After six months of ongoing peaceful protests, a fracturing of the armed forces, and ongoing violence in numerous parts of the country, Yemenis face increasingly dire conditions each day. And yet they keep showing up. While non-democratic (nay, anti-democratic) neighbors fitfully engage in mediation efforts while also giving refuge to President Ali Abdullah Saleh, the U.S. continues to interpret the crisis through the lens of counterterrorism. Concerned about the risk of an emboldened al Qaeda on the Arabian Peninsula (AQAP), the U.S. has offered tepid support for the aspirations of the country's majority, pinned its hopes on an atavistic autocrat, and opted to increase controversial drone attacks in some of the most unstable parts of the country. 
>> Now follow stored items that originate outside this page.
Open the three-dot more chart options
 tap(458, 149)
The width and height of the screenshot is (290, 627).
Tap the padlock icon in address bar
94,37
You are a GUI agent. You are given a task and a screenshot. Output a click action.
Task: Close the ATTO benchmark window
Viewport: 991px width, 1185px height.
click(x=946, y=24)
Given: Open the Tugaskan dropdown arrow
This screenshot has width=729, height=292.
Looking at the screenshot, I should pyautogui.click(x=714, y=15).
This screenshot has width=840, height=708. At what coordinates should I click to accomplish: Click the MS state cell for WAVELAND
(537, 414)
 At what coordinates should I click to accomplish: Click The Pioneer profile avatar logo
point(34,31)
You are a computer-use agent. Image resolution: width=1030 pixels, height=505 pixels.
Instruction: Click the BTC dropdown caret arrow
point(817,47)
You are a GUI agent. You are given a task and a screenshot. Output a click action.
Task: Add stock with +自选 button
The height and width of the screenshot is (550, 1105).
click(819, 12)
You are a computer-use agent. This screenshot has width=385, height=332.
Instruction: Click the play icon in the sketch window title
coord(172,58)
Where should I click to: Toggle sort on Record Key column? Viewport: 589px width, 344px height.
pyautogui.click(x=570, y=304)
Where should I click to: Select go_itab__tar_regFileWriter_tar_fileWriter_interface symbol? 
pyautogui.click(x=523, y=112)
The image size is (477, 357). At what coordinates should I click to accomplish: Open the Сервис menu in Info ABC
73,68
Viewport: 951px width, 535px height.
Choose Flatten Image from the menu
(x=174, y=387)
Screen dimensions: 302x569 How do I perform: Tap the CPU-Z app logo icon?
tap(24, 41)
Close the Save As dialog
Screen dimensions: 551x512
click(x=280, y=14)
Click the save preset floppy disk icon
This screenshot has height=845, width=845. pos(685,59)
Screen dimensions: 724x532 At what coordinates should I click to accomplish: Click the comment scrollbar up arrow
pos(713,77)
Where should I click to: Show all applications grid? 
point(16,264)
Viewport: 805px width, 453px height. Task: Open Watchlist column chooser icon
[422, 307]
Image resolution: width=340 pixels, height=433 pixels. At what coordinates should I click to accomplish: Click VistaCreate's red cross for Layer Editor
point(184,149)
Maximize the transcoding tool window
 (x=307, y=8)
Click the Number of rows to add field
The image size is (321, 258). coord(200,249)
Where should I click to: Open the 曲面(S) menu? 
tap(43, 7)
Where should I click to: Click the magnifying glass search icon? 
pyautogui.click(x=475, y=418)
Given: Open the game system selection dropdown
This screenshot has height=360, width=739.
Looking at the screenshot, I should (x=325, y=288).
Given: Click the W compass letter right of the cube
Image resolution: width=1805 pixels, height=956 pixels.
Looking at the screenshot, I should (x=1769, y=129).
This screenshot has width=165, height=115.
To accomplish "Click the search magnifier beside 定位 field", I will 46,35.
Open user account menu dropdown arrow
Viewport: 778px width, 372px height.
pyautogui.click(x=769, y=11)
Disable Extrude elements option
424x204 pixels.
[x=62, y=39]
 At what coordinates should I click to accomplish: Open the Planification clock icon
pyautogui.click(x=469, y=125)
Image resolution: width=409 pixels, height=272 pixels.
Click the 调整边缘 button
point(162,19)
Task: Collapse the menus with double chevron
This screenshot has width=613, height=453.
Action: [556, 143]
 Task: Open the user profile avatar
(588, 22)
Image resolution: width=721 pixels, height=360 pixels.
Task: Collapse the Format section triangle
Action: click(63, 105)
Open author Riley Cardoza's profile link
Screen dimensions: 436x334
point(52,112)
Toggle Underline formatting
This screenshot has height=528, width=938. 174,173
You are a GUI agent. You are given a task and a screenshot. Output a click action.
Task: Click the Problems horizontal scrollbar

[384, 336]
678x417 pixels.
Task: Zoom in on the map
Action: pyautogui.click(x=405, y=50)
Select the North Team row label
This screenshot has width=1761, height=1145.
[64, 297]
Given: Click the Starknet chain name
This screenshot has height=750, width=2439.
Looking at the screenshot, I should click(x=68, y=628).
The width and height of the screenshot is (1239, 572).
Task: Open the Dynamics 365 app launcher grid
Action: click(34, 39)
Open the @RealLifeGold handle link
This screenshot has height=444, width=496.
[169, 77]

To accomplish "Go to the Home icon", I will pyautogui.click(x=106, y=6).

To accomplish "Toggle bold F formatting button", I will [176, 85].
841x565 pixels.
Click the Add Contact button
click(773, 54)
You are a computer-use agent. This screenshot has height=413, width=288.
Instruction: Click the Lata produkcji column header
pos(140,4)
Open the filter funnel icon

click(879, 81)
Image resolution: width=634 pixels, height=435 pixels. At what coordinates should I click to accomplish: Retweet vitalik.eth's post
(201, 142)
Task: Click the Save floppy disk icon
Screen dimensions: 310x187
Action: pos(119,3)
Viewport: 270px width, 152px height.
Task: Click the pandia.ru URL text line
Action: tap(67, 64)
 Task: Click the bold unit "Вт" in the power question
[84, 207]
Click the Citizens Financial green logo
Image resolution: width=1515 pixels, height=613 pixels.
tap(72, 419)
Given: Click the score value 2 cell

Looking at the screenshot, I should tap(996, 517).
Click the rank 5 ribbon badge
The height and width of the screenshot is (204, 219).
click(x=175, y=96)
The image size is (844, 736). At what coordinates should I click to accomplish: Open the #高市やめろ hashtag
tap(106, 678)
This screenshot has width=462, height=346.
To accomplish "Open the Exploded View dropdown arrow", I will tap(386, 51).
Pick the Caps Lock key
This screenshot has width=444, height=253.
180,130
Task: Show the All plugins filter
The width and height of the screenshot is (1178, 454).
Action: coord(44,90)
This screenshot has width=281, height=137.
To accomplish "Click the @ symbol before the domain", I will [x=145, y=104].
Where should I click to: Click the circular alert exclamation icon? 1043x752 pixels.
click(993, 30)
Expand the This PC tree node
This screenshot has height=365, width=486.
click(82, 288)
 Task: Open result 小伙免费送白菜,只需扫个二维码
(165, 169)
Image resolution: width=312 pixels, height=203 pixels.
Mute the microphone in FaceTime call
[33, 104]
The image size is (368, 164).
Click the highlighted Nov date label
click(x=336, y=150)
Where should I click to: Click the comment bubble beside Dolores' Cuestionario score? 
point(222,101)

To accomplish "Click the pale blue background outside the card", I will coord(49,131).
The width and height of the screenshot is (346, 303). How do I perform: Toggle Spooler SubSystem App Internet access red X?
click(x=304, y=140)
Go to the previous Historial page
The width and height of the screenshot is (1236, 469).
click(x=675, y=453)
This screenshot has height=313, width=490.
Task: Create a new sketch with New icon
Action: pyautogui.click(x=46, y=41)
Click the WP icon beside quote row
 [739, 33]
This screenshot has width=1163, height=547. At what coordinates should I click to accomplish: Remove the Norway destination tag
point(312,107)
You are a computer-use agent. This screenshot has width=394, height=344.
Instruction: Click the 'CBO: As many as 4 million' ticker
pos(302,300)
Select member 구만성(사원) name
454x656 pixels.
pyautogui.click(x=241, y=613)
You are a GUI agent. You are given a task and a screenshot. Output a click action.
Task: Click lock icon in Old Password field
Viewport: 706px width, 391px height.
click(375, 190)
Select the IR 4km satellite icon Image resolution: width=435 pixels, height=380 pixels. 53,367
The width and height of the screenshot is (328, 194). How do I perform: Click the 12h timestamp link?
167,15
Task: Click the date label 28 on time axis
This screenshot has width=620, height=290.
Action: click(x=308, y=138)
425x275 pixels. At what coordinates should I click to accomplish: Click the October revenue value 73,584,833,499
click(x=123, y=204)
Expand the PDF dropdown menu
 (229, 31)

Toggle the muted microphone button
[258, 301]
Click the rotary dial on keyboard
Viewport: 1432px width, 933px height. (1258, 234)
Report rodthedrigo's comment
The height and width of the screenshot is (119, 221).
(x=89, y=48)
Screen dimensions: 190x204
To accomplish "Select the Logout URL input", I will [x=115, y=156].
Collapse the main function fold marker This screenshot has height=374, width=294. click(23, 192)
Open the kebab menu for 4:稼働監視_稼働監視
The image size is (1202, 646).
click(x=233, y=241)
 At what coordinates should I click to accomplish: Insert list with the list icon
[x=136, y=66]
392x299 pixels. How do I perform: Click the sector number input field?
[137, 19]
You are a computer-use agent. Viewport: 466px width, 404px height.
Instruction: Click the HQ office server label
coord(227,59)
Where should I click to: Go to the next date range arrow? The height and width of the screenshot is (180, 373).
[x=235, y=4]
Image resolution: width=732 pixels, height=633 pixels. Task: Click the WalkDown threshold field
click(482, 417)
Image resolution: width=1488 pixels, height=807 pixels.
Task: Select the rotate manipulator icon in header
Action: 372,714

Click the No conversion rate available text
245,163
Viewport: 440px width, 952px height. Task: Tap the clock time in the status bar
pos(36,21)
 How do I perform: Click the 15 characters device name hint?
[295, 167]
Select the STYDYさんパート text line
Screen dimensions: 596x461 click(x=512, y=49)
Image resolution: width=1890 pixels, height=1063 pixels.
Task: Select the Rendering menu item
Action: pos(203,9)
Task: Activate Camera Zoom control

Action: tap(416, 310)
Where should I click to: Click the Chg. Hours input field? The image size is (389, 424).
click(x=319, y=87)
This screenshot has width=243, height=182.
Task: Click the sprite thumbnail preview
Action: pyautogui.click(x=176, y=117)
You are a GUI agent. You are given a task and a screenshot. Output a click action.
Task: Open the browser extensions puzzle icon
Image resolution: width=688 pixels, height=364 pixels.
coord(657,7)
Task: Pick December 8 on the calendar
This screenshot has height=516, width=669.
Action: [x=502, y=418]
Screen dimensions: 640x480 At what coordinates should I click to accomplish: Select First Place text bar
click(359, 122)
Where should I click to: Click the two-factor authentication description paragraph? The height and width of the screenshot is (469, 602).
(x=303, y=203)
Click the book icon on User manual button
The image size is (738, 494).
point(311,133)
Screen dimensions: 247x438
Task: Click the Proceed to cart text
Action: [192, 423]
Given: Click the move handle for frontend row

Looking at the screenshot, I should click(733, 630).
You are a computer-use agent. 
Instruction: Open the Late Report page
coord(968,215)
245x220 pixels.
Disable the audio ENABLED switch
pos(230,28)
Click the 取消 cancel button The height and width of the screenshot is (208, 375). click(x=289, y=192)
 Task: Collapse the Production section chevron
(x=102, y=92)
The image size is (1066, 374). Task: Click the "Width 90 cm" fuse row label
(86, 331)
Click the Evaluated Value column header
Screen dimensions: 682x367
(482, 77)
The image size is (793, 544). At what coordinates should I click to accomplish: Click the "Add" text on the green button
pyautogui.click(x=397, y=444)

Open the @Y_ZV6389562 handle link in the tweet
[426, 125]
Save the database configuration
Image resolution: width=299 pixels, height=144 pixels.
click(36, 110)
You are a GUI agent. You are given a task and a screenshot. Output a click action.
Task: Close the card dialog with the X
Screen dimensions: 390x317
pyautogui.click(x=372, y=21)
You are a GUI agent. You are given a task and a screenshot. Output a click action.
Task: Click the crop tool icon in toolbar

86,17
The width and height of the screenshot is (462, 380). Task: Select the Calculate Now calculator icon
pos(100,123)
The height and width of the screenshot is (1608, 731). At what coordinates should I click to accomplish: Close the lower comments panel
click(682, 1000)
This strategy is mistaken. It presupposes a narrow understanding of U.S. interests centered on counterterrorism, which I and others have argued against elsewhere. But it also assumes that working against the revolutionary aspirations of millions of Yemenis is, in fact, the best way to counter the threat of AQAP. Supporting the development of a democratically-constituted Yemen and offering support to its leaders as they build legitimate state institutions makes more sense. This Friday, the Organizing Committee of the Revolution, which is advocating for Saleh's immediate transfer of powers and the formation of a transitional council, has issued a call for a march in pursuit of a "Civil State." Yemenis from across ideological, occupational, generational, and class lines will gather around the country to demand a state accountable to its rights-bearing citizens. It will be the twenty-fifth Friday on which they have done so, camped out in the squares for the weeks in between.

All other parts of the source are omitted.